Data.
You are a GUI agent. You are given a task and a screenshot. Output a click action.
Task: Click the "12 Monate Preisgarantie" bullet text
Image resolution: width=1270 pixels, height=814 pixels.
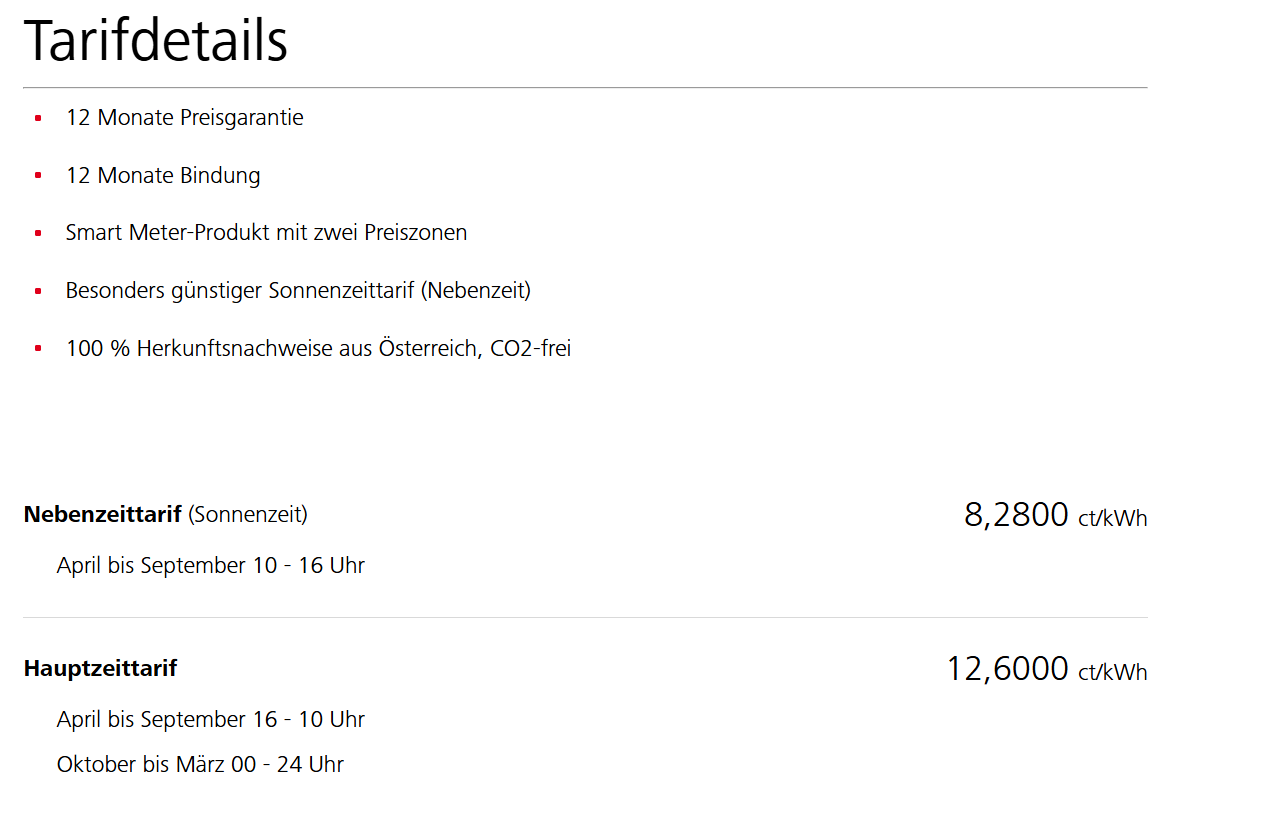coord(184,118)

...

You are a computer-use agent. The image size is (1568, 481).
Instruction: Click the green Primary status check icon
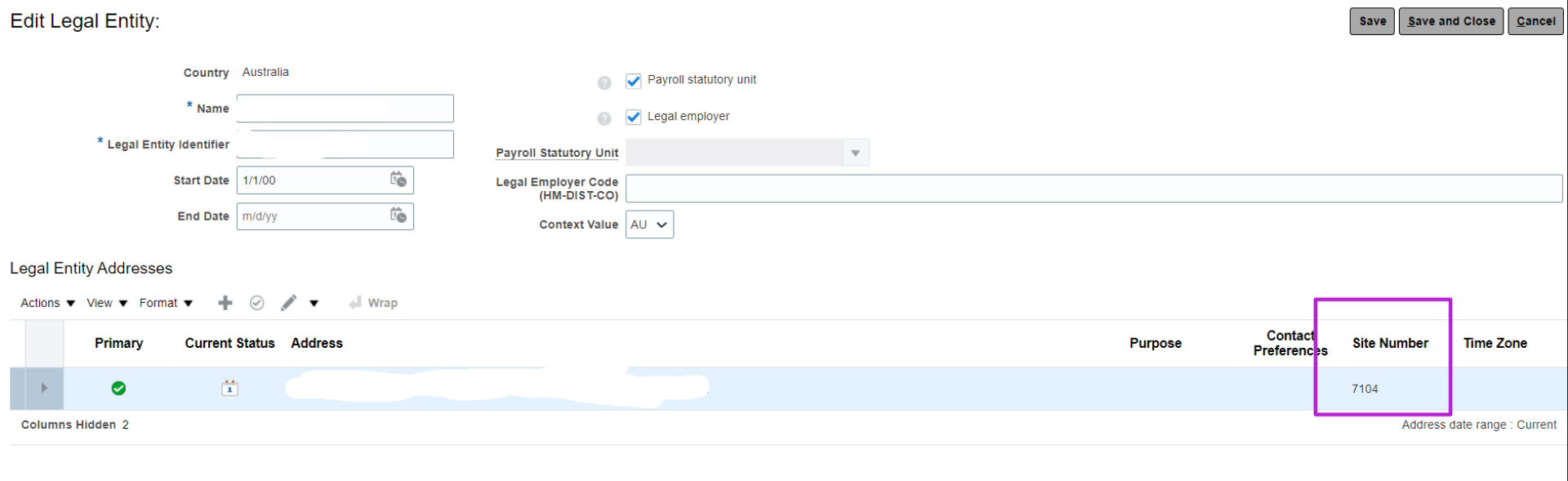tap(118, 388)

==

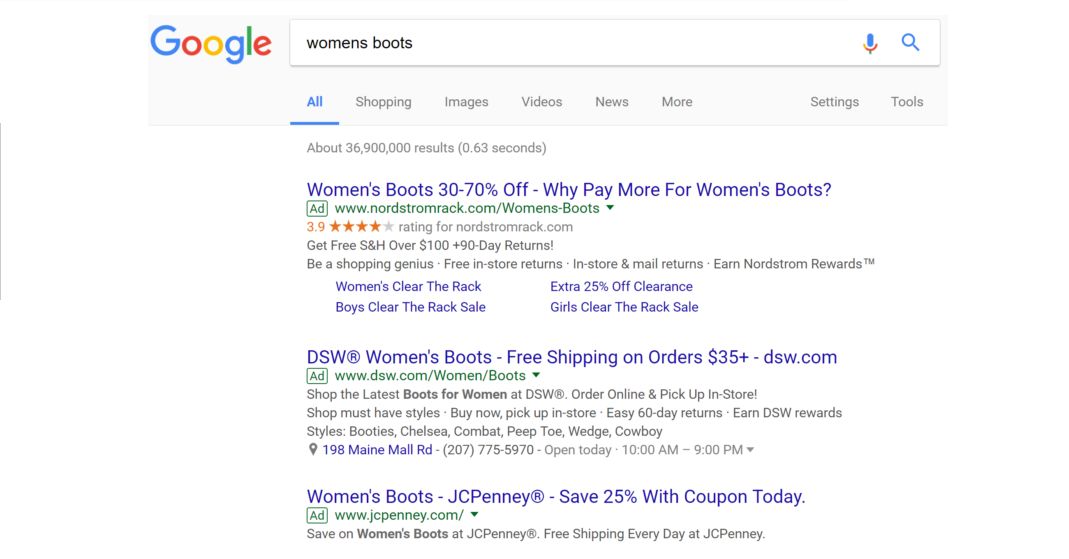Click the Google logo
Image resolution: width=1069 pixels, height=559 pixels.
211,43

Required action. In the records, which lines use the word "agent"? Report them.

Answer to this task.
You are a GUI agent. You are given a task and a screenshot. Output a click action.
You are a computer-use agent. The image size is (1568, 481).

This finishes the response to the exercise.